Stored items from a collection

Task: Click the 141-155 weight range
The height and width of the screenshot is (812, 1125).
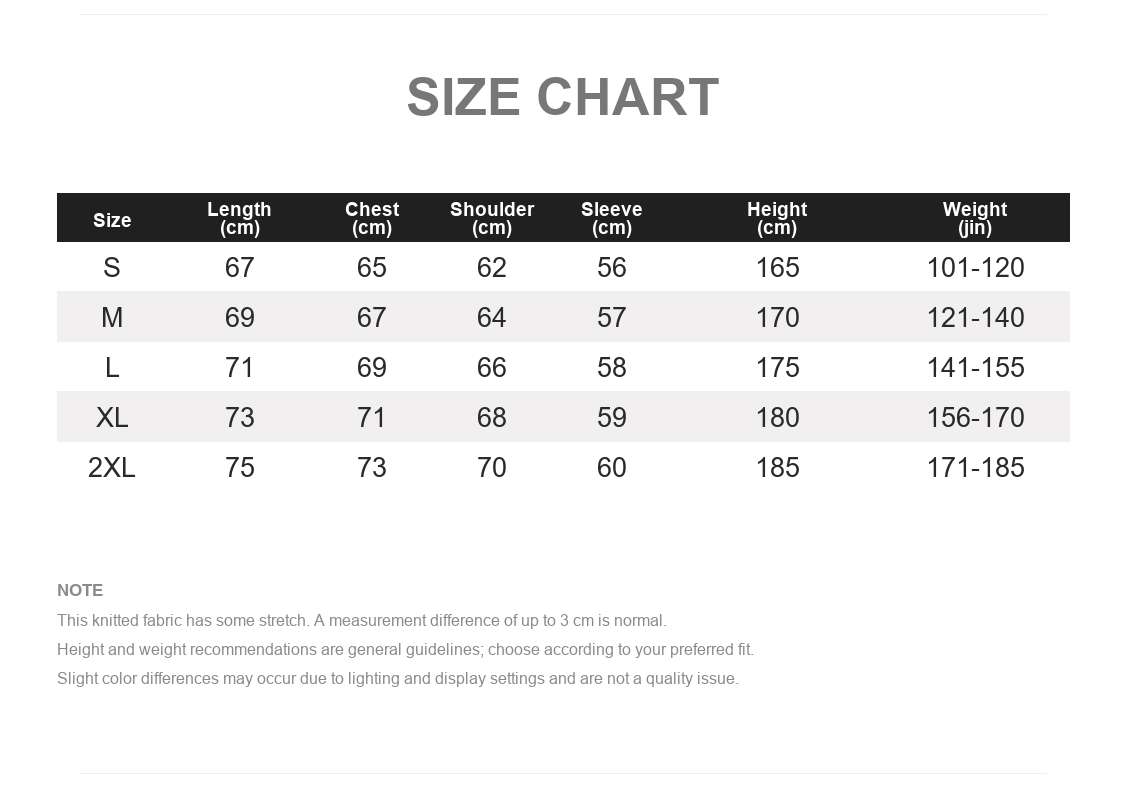Action: click(975, 367)
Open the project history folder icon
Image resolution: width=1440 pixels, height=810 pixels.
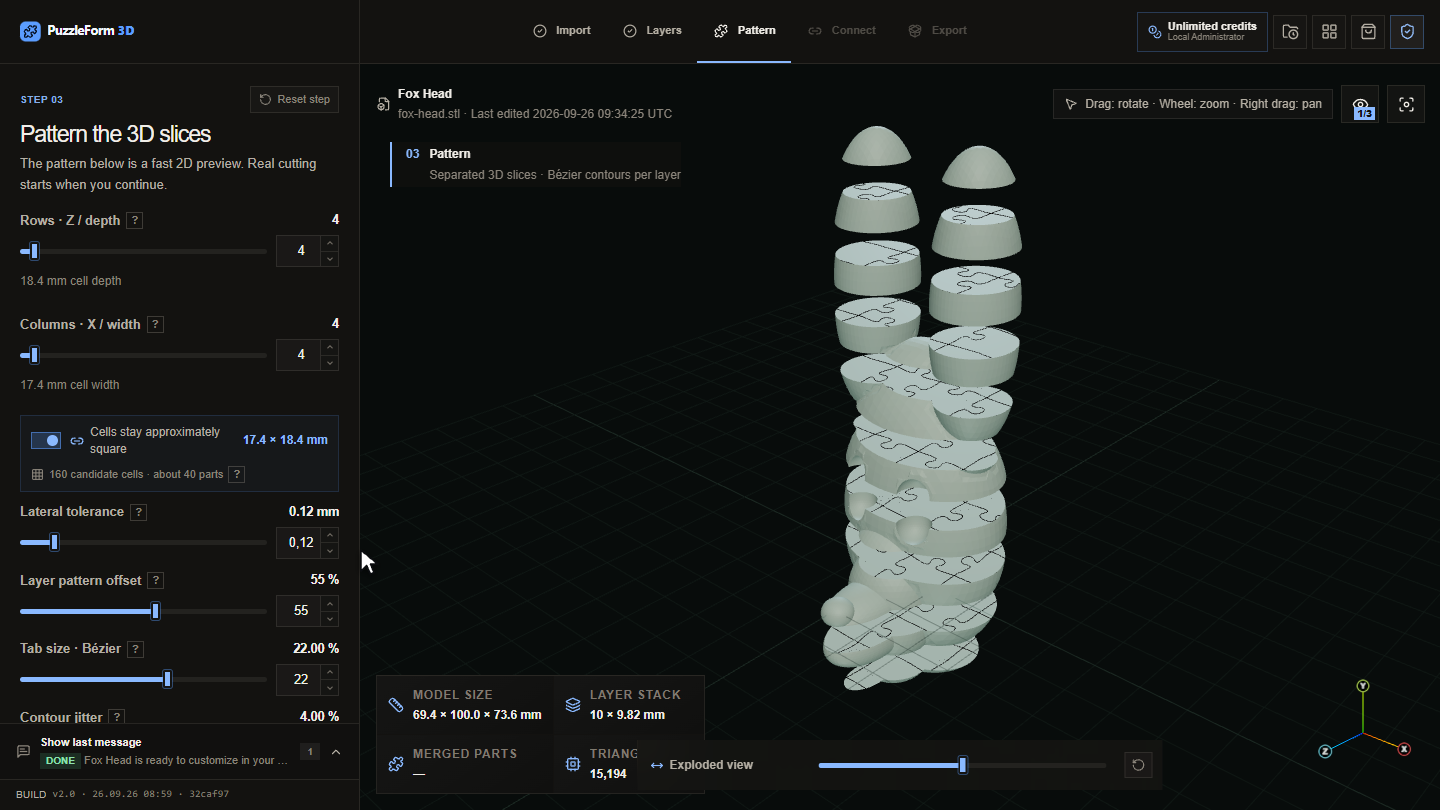point(1290,32)
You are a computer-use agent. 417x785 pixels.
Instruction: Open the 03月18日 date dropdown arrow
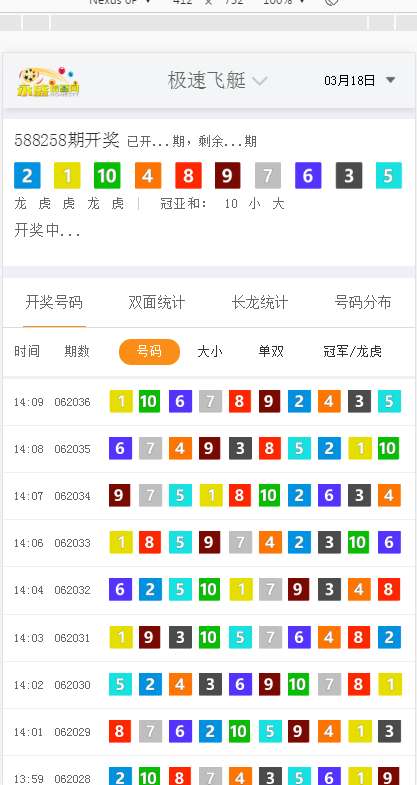(391, 80)
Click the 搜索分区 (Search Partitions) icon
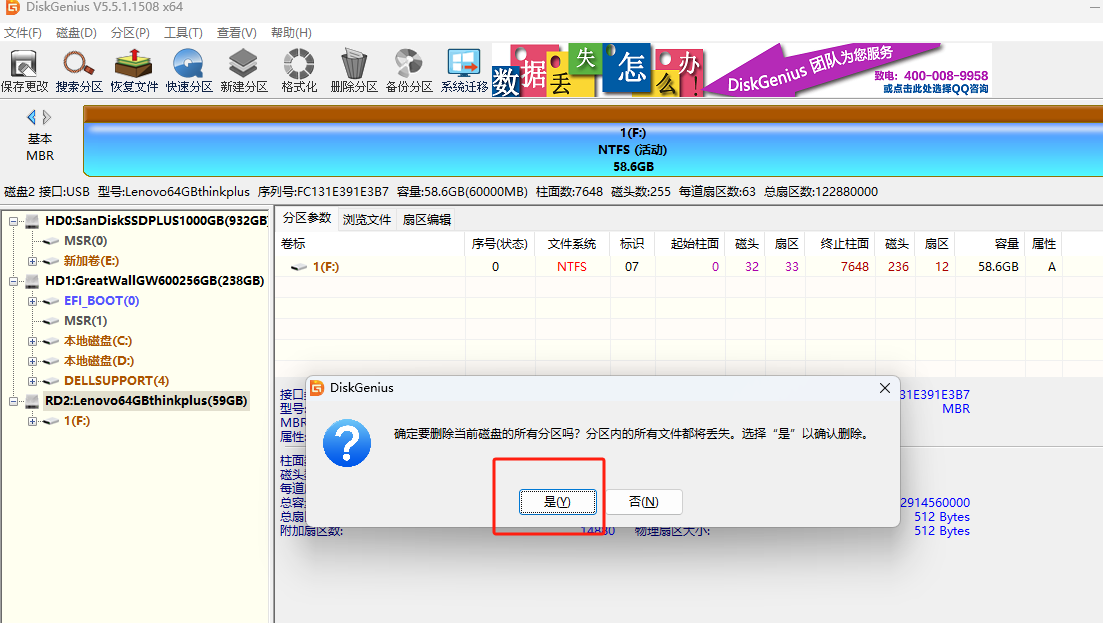Viewport: 1103px width, 623px height. pos(79,70)
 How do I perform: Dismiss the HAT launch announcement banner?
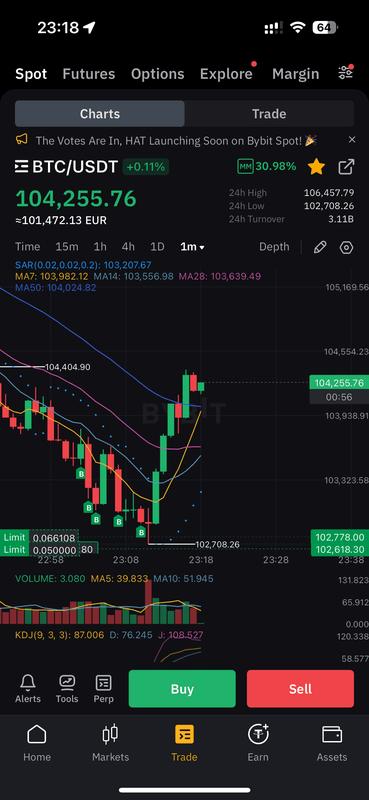coord(352,140)
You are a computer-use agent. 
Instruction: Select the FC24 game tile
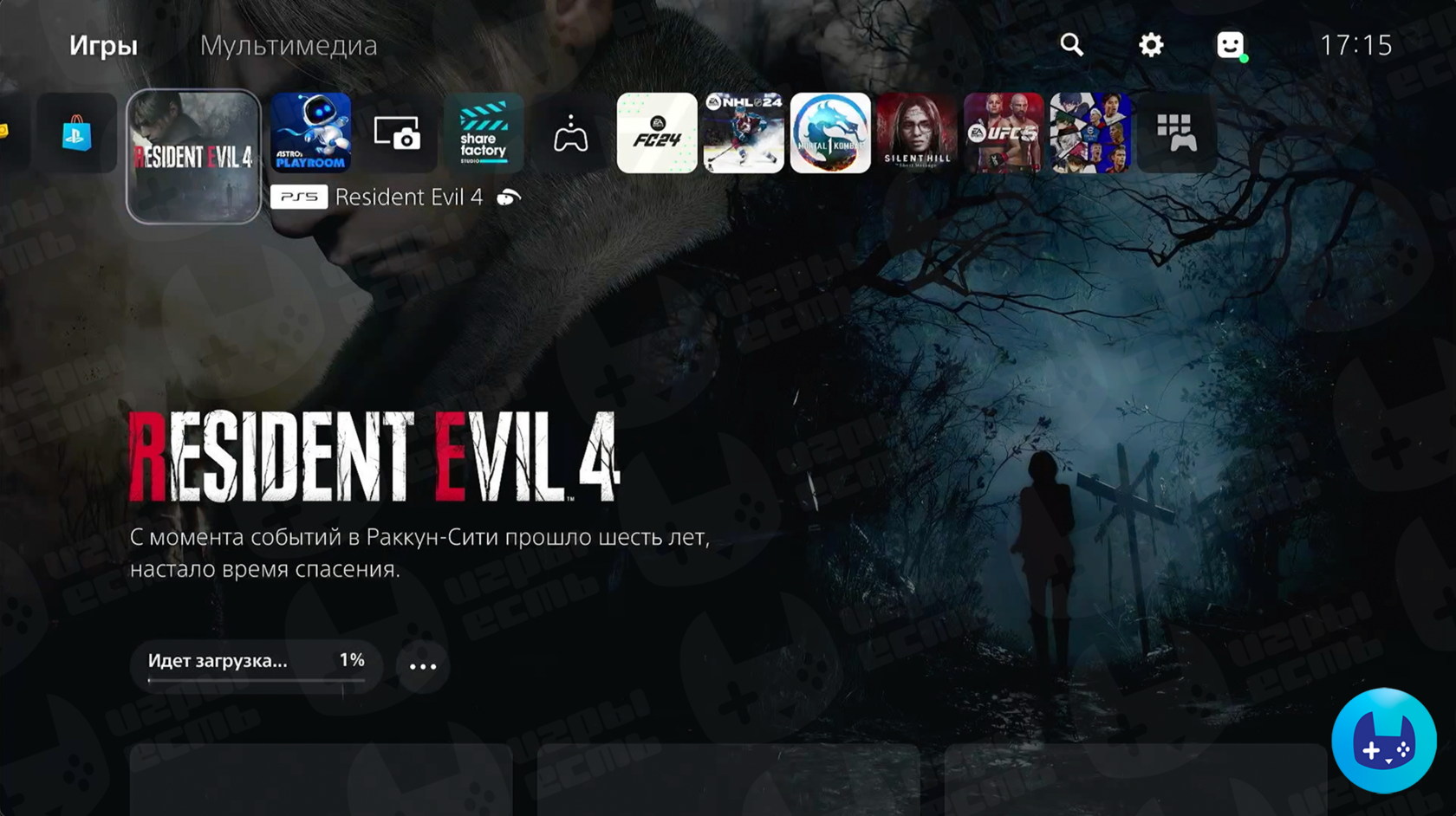[x=657, y=133]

- _ASSIGNMENT_
Copy exactly, please, every line from the one holding "Open the project history folder icon" through the last line of the data, both ends included, and no pictures.

- _THE ANSWER_
Open the project history folder icon
Image resolution: width=1440 pixels, height=810 pixels.
point(1290,32)
You are a computer-use agent. 417x785 pixels.
Instruction: Open the 03月18日 date dropdown arrow
(391, 80)
Click the 搜索分区 (Search Partitions) icon
Viewport: 1103px width, 623px height. pos(79,70)
 How do I perform: Dismiss the HAT launch announcement banner?
coord(352,140)
You are a computer-use agent. 
Instruction: Select the FC24 game tile
[x=657, y=133]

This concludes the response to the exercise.